A report released this summer by the community-college district showed that in 2009-2010, some 3,213 students chose the private or out-of-state school option, compared to 2,222 students who transferred to California State University or University of California schools. Comparatively, those numbers were higher for CSU and UC transfers from 2007 to 2009, when about 500 more students chose California public schools. As part of that, transfers to Sacramento State—traditionally the top destination for Los Rios students—have declined by 30 percent over the last five years.
Instead, students chose schools as diverse as Stanford University and the University of Iowa.
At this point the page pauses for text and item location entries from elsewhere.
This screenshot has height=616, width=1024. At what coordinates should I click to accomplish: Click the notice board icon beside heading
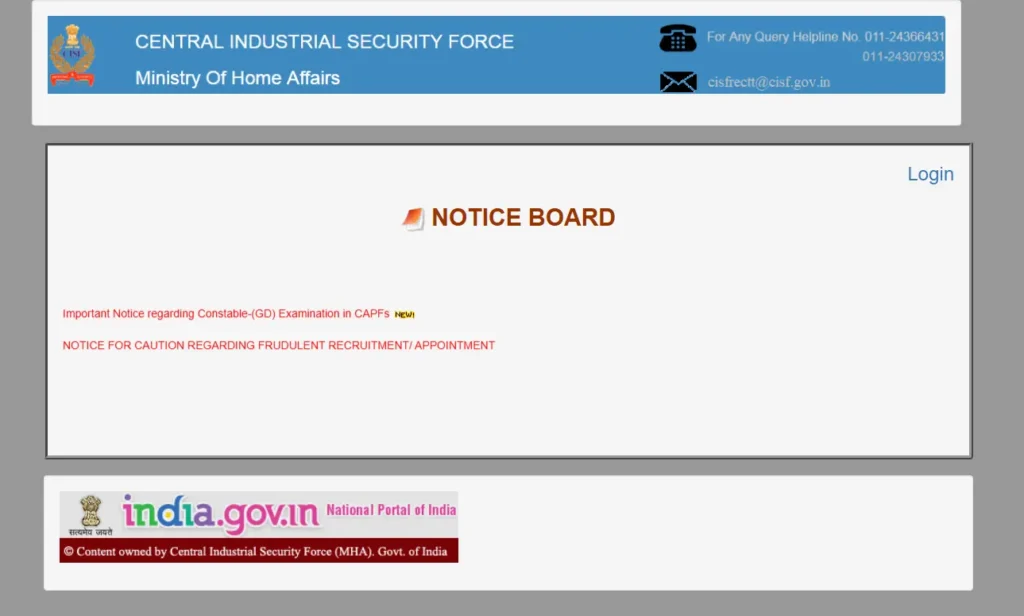coord(413,219)
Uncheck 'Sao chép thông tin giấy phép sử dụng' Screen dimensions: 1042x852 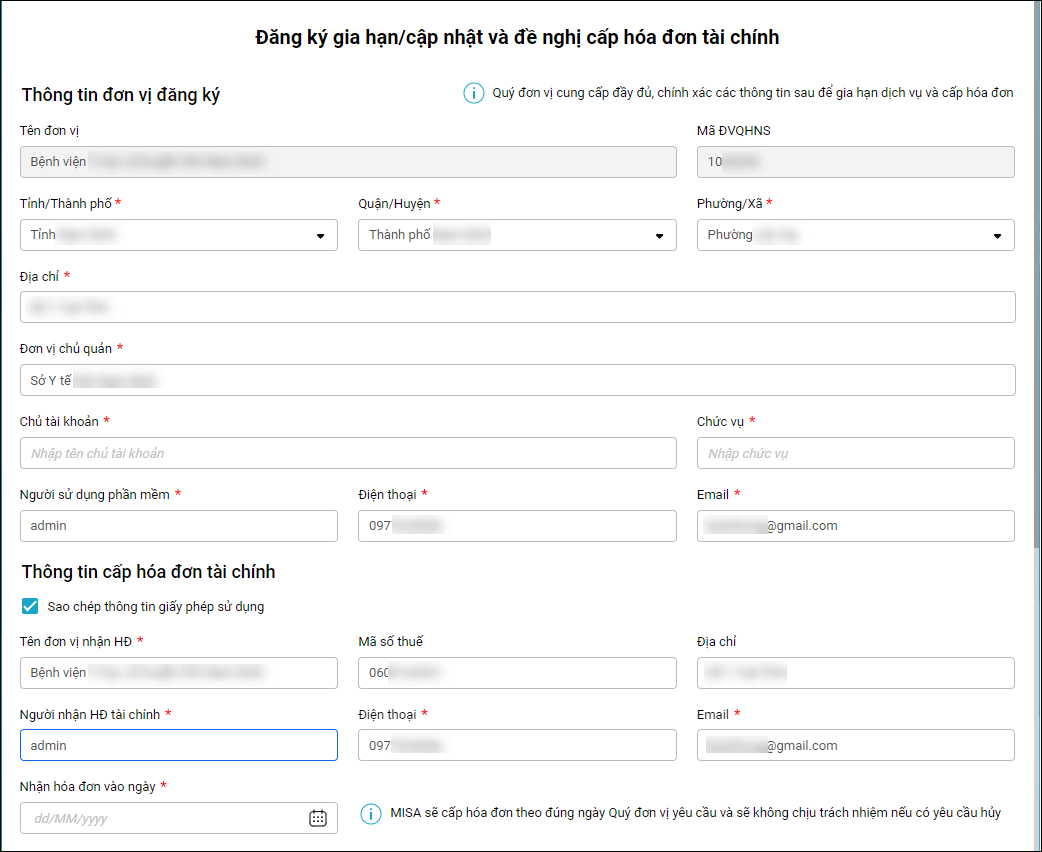(x=30, y=606)
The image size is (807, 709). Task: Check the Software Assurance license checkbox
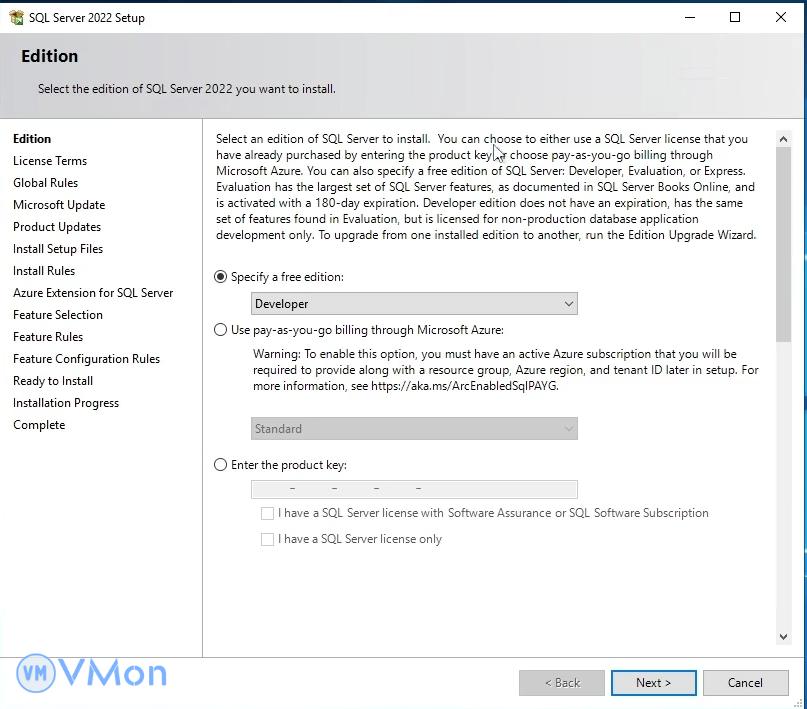[267, 513]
Although some higher-education officials chalk up the change in student transfers to recent budget cuts, they share Williams concern about a possible “brain drain” in the region.
“It is a concern,” Scott Lay, head of the Community College League of California in Sacramento, said. “If [students] leave, we want them to come back, but they also have to go where there are jobs.”
Last fall, Lay’s organization proposed California increase its number of community-college graduates by 1 million by 2020. That benchmark is seen as essential for nurturing the state’s economy and workforce. But the same economy, currently troubled and in a program-slashing mode, could make the 1 million target harder to reach.
“Other states are stepping up with financial aid, and it’s also easier for students to get through quickly and not have to hang around and wait to graduate,” Williams said.
At the same time, the course offerings and services such as library hours continue to go down at the four Los Rios schools—Sacramento City College, Folsom Lake College, American River College and Cosumnes River College. This summer, for instance, state budget cuts forced the schools to cut 330 sections, or roughly 25 percent of its courses. The district also turned away around 18,000 students this fall due to limited resources.
With such cuts past the muscle and well into the educational bone, Joseph Sheley, a provost at Sacramento State, said the flow of talent and smarts away from the region could be problematic.
“It is a concern that private and out-of-state schools are taking some of our best students,” he told SN&R. “We’d like to keep our best students, but the economy also has to give them something to do.”
For those who do stay and who do qualify for Sacramento State, which expects to enroll about 28,000 this fall, Sheley stressed the need to be prepared.
“There is less room for [academic] experimentation these days,” he said, while noting that prospective students need to apply by August 31 for the spring semester.
Sheley also added that students who aren’t sure if they want to go to college may be squeezed out.
“It’s a trickle-down effect,” he said. “The UCs are taking more international and out-of-state students who pay higher tuition, which pushes out students to CSUs, which pushes out community-college students.”
One student who plans to stay in the area is Folsom Lake College student Aisha Garroni, who agreed that transfer students have to be prepared.
“Be sure to meet with a counselor early on and know what classes you need to transfer and for your major,” she said, adding that her plan is go to Sacramento State in the fall and hopes to go into law enforcement as a detective.
She added it took her a semester to go through the transfer paperwork process. “It’s harder and harder to get into classes, and there is lots of waiting, so be sure to register early,” she advised.